Acacio hésita un peu avant de répondre, mais essaya de reprendre pied dans sa réponse :
« Et bien, M, N … »
Le caméléon claqua de la langue pour le couper.
« Non, là tu me récites des lettres, gamin. Je veux entendre des consonnes. Donne moi des consonnes.
– Là comme ça ? Sans mots ?
– Oui, donne moi des corps, juste des corps. Allez, on avance ! »

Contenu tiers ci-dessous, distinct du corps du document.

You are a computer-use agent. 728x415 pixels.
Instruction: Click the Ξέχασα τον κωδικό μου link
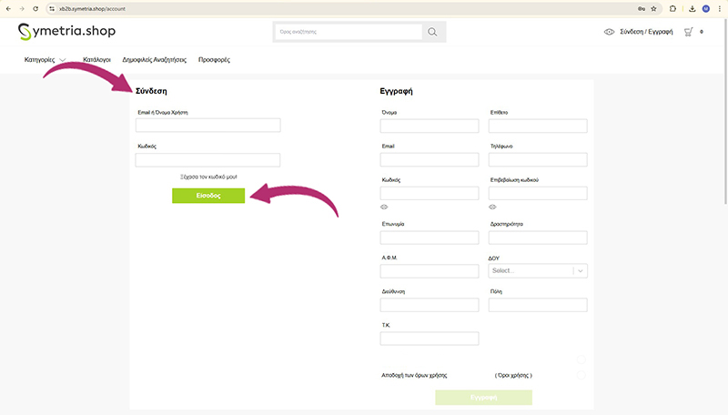point(208,177)
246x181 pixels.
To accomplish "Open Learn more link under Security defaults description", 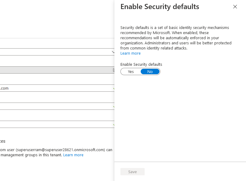I will coord(130,53).

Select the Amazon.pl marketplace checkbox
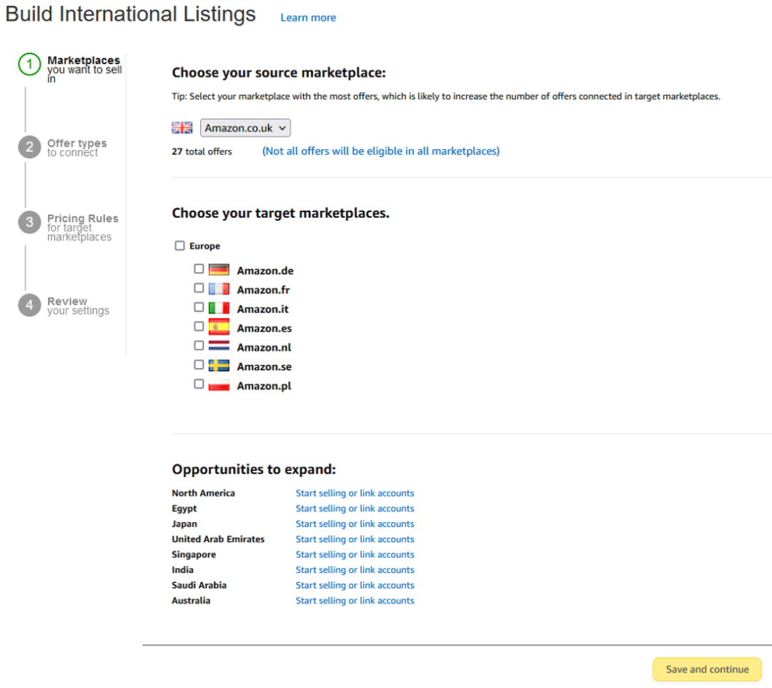click(x=199, y=384)
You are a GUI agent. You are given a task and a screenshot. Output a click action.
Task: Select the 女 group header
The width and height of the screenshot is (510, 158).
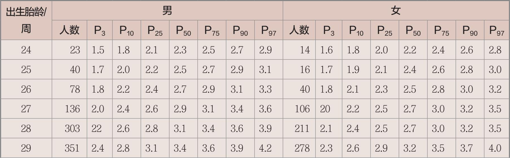[396, 11]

Le jeune garçon obtempéra. Il lui fallu du temps pour trouver toutes les consonnes possibles, et d’autant plus pour trouver par quel moyen il les produisait. Mais lentement, guidé par un caméléon qui sembla presque donner de sa patience dans l’exercice, il trouva les sons coupés par les lèvres, la langue, le palais et les dents. Le travail des consonnes fut plus long que celui des voyelles, car il fallait du temps à Acacio pour comprendre toutes les subtilités et les pièges que formaient cet ensemble de son.

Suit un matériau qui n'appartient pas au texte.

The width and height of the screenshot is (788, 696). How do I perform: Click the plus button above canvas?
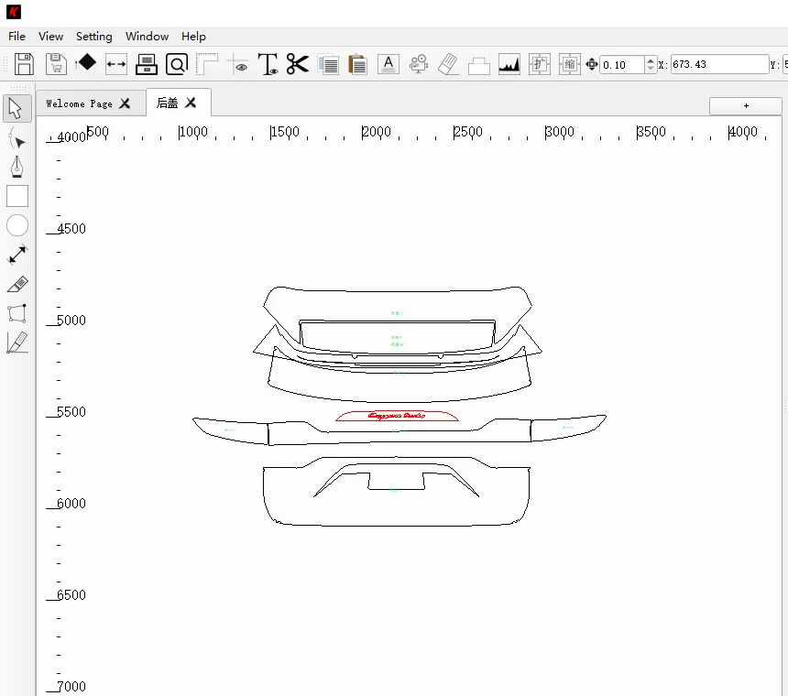(746, 105)
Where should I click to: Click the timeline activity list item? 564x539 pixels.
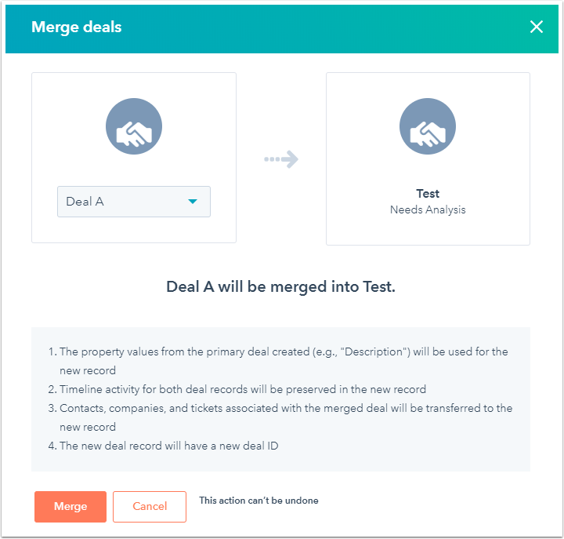tap(237, 389)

« On peut encore différencier les consonnes autrement, continuait le caméléon après plusieurs jours. Imite-moi une grenouille.
– Quoi ? »
Bien qu’Acacio commençait à comprendre comment le caméléon illustrait ses exemples, sa façon très brusque de demander le prenait encore de court.
« Ne discute pas, et imite-moi le cri d’une grenouille ! »
Surpris, il obtempéra. L’œil mouvant du caméléon eut presque l’air satisfait.
« Très bien. Maintenant, imite-moi un serpent. Un serpent à sonnette qui siffle sans sourciller... »
Le jeune garçon obtempéra à nouveau, se demandant si il allait devoir faire tout le bestiaire. La queue du caméléon se déplia pour mettre fin à l’exercice.
« Alors, est-ce que tu as compris la différence ?
– Ce n’est pas le même animal ? »
La tête du caméléon frappa presque le sol de désespoir.
« Dans le son, bougre d’andouille, dans le son ! Tu ne m’as pas demandé des cours de langage animal, que je sache ! Est-ce que tu as trouvé une différence dans la façon de produire les sons ?
– Comment dire, hésita le jeune garçon aux joues rougies. Il y en avait un où il y avait des voyelles et l’autre non ?
– Et bien voilà, quand tu veux ! Il y a des consonnes où ta gorge vibre et d’autres non. C’est comme si il y avait des voyelles dans les consonnes !
– Attends… Ça veut dire qu’il y a des morceau d’âmes dans des corps qui créent un corps à un mot qui a déjà une âme à part entière ?
– Tu sais, gamin, tu ne devrais pas prendre tout ce que je dis au pied de la lettre. Je ne suis qu’un caméléon. »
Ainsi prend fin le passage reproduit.